- Born: July 13, 1936 (age 90) Timmins, Ontario, Canada
- Occupations: Writer, director, producer
- Spouse: divorced
- Children: 4

= Sandor Stern =

Canadian writer, director and film producer

Sandor Stern (born July 13, 1936) is a Canadian writer, director and film producer best known for his horror films.

==Personal life==

Born in the northern Canadian town of Timmins, Ontario; raised in the small town of Prescott, Ontario, on the St. Lawrence River; Sandor Stern was drawn to short story writing while in high school and began writing stage plays while attending the University of Toronto. Though he planned to obtain a degree in teaching, a physician-uncle suggested that medicine might offer more involving experiences for an aspiring writer. Heeding that advice, Stern enrolled in Medical School at the University of Toronto. During his schooling, he continued to write, switching to TV scripts, and selling his first script to the Canadian Broadcasting Corporation prior to his graduation in 1961. Three of his four sons formed the successful Los Angeles hardcore punk band Youth Brigade, and its almost 30-year-old record label Better Youth Organization.

==Career==
Setting up a private practice in Toronto, Stern continued to write; adding songwriting and variety sketch writing to his credits. Over the next five years, he wrote numerous shows for the CBC until demand for his work allowed him to give up the practice of medicine and devote full time to writing. He wrote the CTV network's first drama Rumble of Silence (1968) and created the CBC network's medical series Corwin (1969). Deciding to try his luck in Hollywood, Stern arrived in LA and immediately landed an assignment to write an episode of NBC's The Bold Ones. He quickly moved on to other episodic dramas such as Ironside (1969) and onto producing with The Mod Squad (1971) and Doc Elliot (1973). His TV movie producing began in 1974 with The Strange and Deadly Occurrence. In 1979, The Seeding of Sarah Burns was his first directing assignment, and in 1982 he directed and wrote the teleplay for the CBS made-for-television film, Muggable Mary, Street Cop.
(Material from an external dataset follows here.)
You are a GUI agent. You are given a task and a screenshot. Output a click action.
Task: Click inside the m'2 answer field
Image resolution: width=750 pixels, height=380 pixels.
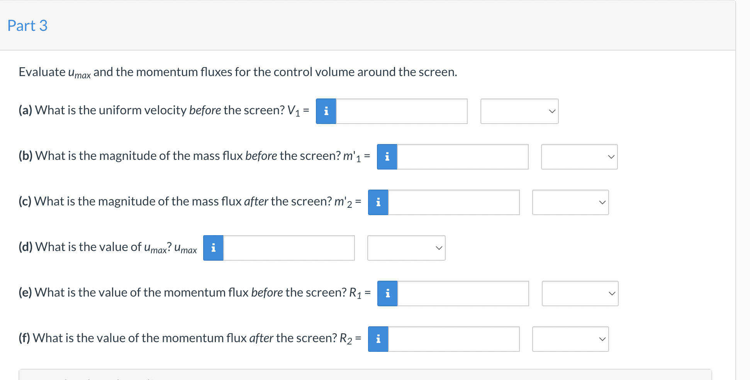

He also created the short-lived 1983 CBS TV series Cutter to Houston. Since then he has written and/or directed more than 35 movies, including the screenplays for three feature films: The Amityville Horror (1979), Fast Break (1979) (winner of the 1979 NAACP Image Award for best screenplay) and Pin (which he also directed). Stern was divorced from wife, Marlene, in 1975 and from wife, Kandy, in 2018. He is presently single. His recent credits include co-writing the Lifetime cable movie You Belong To Me (2007) His first novel, The Life and Adventures of Ralph, The Cat was published in 2008. His short story, "My Grandfather Clock" was published in the anthology, "Canadian Voices" in 2009. His anthology of short stories, "The Karma Chronicles" was published in 2010. In 2023 he published the novel "Material Witness".